Dataset items

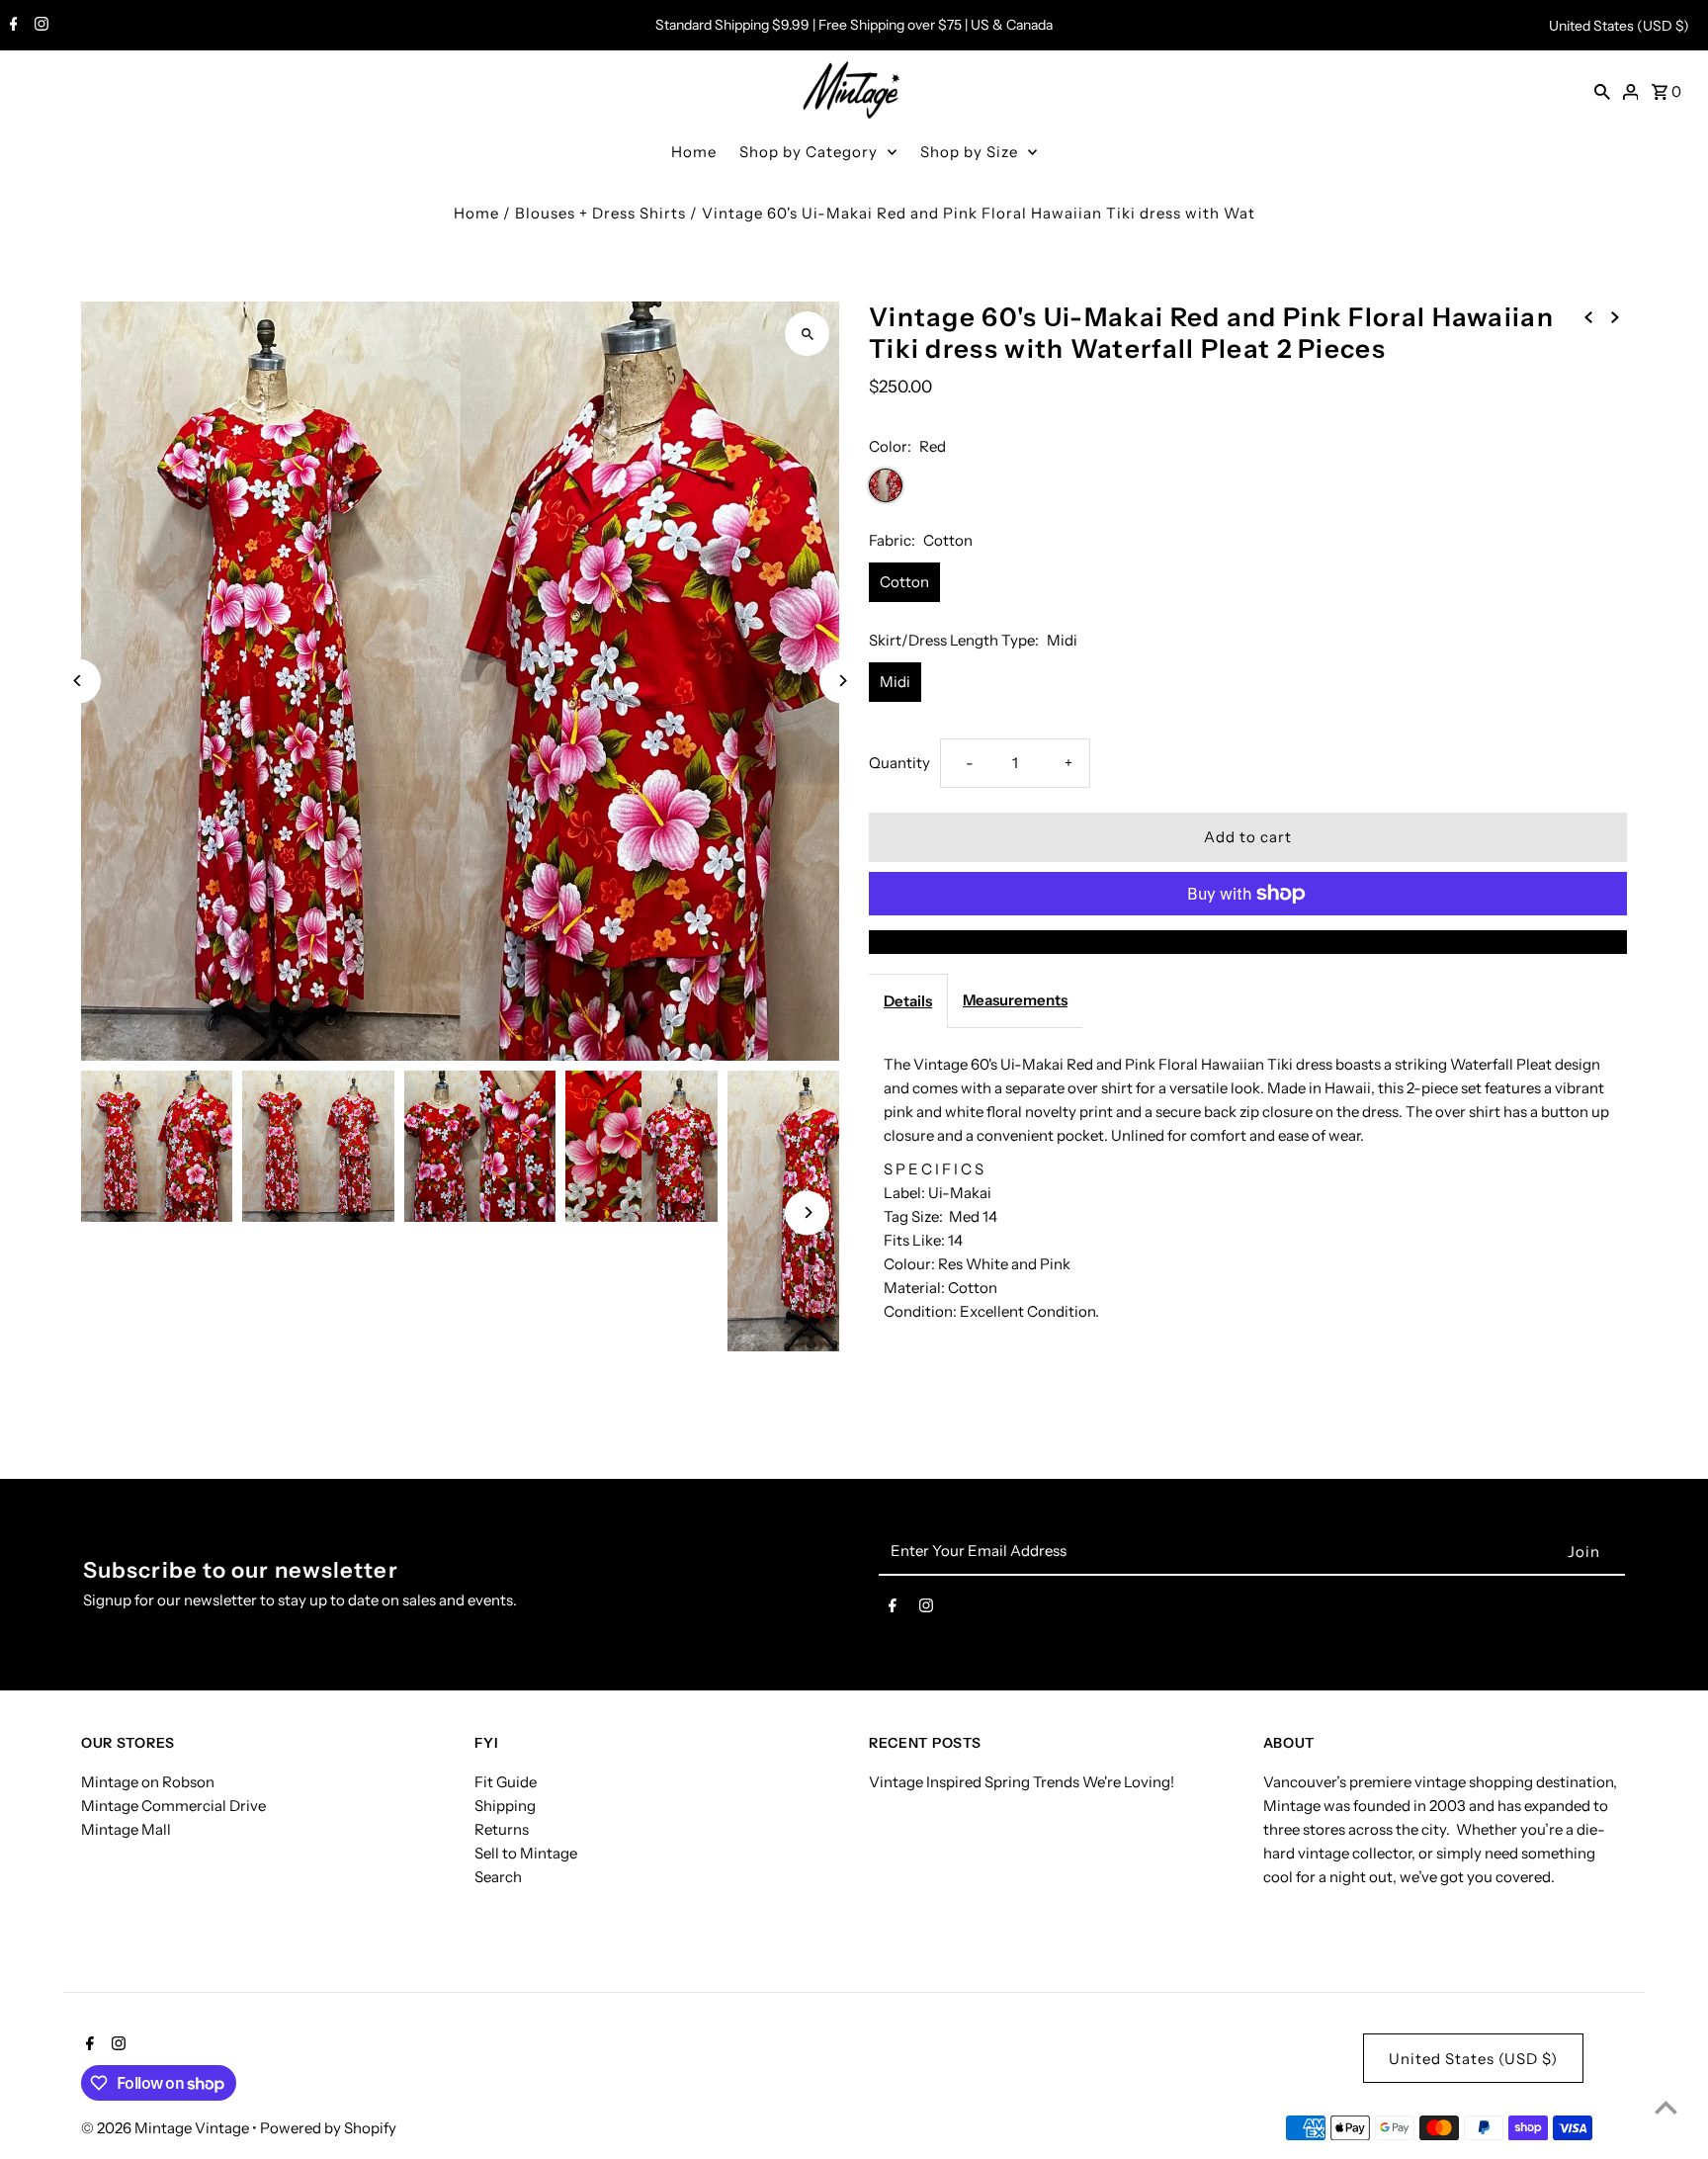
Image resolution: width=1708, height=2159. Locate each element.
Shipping (505, 1805)
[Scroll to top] (1666, 2107)
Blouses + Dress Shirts (600, 213)
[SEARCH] (1602, 91)
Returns (501, 1829)
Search (498, 1876)
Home (694, 151)
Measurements (1015, 1000)
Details (908, 1001)
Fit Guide (505, 1781)
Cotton (904, 581)
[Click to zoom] (807, 333)
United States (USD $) (1619, 26)
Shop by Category (808, 151)
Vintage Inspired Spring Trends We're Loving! (1021, 1781)
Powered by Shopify (328, 2127)
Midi (895, 681)
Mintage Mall (126, 1829)
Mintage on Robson (147, 1781)
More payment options (1248, 941)
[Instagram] (39, 25)
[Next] (841, 680)
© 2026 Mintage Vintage (166, 2127)
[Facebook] (11, 25)
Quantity (899, 762)
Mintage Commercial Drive (173, 1805)
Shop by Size (969, 151)
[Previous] (78, 680)
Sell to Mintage (525, 1853)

**YOUR TASK:**
If a line in the records above holds the string "Mintage", copy it out.

**SOLUTION FOR THIS TASK:**
Mintage Mall (126, 1829)
Mintage on Robson (147, 1781)
© 2026 Mintage Vintage (166, 2127)
Mintage Commercial Drive (173, 1805)
Sell to Mintage (525, 1853)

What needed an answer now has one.